Joseph Fiennes & Nicole Kidman in Strangerland
In her narrative feature debut, documentarian Kim Farrant examines the many levels and angles of anguish experienced by a mother Catherine Parker (Nicole Kidman) and father Matthew (Joseph Fiennes) whose children go missing: a tween boy Tommy (Nicholas Hamilton) and a sexually charged teenage girl Lily (Maddison Brown).  The family is new to their outback town and the parents rely heavily on an ineffectual detective David Ray (Hugo Weaving) with questionable ethics.  The story begins in the vein of a supernatural thriller, complete with a gloomy score and dour voiceover.  The boy is prone to sleepwalking, and the daughter follows suit as well.  And, while it's initially treated as a mysterious phenomenon, it's never grounded in an intriguing connection and serves as a red herring after a spell. The actual disappearance/kidnapping concludes with a similar fate.  Farrant seemed most interested in capturing the internal horror, confusion, and futility experienced by parents who endure their vanished children. Each parent has their own coping mechanism and doesn't know their true fortitude and propensity to collapse until they're placed in these harrowing circumstances.  

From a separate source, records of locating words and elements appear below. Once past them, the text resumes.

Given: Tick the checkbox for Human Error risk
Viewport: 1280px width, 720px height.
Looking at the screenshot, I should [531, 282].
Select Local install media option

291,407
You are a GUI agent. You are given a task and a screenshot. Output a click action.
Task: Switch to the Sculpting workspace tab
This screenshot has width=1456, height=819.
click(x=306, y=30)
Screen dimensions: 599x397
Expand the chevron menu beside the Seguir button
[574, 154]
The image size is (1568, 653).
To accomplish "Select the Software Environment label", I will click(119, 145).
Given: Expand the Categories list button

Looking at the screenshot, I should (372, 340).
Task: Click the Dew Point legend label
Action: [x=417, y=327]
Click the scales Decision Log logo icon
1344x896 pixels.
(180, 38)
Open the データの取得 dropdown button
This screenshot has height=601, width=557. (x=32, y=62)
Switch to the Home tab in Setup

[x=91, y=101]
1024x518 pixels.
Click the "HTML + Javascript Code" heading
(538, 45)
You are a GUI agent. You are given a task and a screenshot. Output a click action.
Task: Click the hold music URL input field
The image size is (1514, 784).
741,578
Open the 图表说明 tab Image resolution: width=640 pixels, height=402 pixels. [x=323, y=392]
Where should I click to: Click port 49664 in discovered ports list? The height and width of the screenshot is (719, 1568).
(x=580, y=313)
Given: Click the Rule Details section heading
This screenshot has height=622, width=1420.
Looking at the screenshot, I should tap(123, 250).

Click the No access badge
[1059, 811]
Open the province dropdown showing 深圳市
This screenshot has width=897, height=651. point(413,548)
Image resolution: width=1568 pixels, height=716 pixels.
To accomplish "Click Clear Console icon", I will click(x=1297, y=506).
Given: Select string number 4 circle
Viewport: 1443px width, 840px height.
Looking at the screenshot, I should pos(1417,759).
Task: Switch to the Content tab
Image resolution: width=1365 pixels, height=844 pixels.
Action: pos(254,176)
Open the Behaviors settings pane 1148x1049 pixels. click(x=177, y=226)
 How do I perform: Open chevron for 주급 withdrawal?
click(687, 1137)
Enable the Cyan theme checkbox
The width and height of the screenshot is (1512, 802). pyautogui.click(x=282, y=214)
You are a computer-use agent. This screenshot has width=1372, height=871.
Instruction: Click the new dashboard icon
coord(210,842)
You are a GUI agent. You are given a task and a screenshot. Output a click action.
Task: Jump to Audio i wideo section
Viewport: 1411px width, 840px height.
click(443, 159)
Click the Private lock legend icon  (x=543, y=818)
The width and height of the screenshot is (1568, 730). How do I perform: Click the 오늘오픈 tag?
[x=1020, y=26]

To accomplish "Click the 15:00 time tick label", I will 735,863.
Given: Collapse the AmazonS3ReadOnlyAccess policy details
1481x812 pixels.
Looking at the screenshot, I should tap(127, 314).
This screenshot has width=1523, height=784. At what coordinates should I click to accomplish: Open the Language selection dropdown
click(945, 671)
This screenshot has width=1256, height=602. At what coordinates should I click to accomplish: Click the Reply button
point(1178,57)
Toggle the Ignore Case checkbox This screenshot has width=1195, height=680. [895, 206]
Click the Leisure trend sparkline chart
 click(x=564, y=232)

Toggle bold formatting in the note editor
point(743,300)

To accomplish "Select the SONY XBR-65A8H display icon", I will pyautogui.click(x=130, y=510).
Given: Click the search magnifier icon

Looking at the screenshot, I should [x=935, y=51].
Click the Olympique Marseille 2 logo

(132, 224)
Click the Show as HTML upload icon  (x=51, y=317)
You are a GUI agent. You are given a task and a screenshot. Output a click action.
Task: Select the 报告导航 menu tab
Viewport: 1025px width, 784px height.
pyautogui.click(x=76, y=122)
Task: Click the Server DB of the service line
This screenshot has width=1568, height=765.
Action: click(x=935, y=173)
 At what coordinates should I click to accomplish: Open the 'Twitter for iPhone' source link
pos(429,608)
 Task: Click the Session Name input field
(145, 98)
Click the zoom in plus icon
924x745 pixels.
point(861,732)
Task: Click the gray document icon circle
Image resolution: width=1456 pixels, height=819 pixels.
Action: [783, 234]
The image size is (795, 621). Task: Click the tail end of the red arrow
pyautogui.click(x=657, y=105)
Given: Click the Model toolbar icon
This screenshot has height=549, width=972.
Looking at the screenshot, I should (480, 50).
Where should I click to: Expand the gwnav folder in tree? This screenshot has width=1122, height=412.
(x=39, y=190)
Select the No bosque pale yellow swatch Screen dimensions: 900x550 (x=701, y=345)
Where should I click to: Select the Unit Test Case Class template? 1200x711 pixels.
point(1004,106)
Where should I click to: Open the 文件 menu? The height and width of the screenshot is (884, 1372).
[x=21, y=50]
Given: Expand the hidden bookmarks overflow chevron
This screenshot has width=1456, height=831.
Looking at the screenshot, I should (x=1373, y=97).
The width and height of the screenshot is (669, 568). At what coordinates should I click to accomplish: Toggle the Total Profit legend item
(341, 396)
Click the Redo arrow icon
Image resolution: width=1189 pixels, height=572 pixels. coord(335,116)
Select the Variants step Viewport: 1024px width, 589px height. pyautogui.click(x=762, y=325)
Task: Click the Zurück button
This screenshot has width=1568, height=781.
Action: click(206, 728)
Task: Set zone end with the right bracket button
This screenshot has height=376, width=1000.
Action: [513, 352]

At first, there is a beauty in their surrounding vastness, as much of their madness is confined to the tiny setting entrapping each member of the family, which isn't necessarily of their choosing.  Kidman, in a fully committed performance, borrows somewhat from the template of her character in The Paperboy.  While her Charlotte Bless was driven by a foolish curiosity for danger, Cath is more cursed by a desire that confounds her.  Lisa Flanagan as the detective's Aboriginal lover is quite good.  And Brown makes quite an impression as the sexpot teenager.

However forgiving I found myself to this film, the cryptic nature was often frustrating.  The movie can't seem to decide what genre it is and when it finally settles on being a dramatic mood piece, it does so rather inadequately.  Visually, the camera is all over the map, quite literally at time.  A rather expensive aerial shot sweeping through a cavern is sliced up and spread throughout the film and lacks a resonant relationship to the parents.  It's actually in the quieter moments where Farrant achieves anything striking such as the shot of Cath, who has shunned her domestication which has imprisoned her, praying for her daughter in the middle of the desert.  However, by the point we learn the uncontained extent of her nymphomania, she has already become somewhat of an unintended joke.  And, oddly, for a dustbowl town experiencing an incredible hot summer, the heat feels telegraphed, and rather room temperature.  "That was the worst film I've ever seen," said an audience member as we departed the State Theatre.  That was certainly one way of looking at the film.  While I had empathy for his response, I found the reaction rather harsh and reductive. The screenplay most definitely meandered, and Farrant may have failed to properly develop and tie all of her elements together, but she still managed to create a talking piece of sorts that has earned more than a quick dismissal.  But, still, it was a bit of a slog to sit through after a while.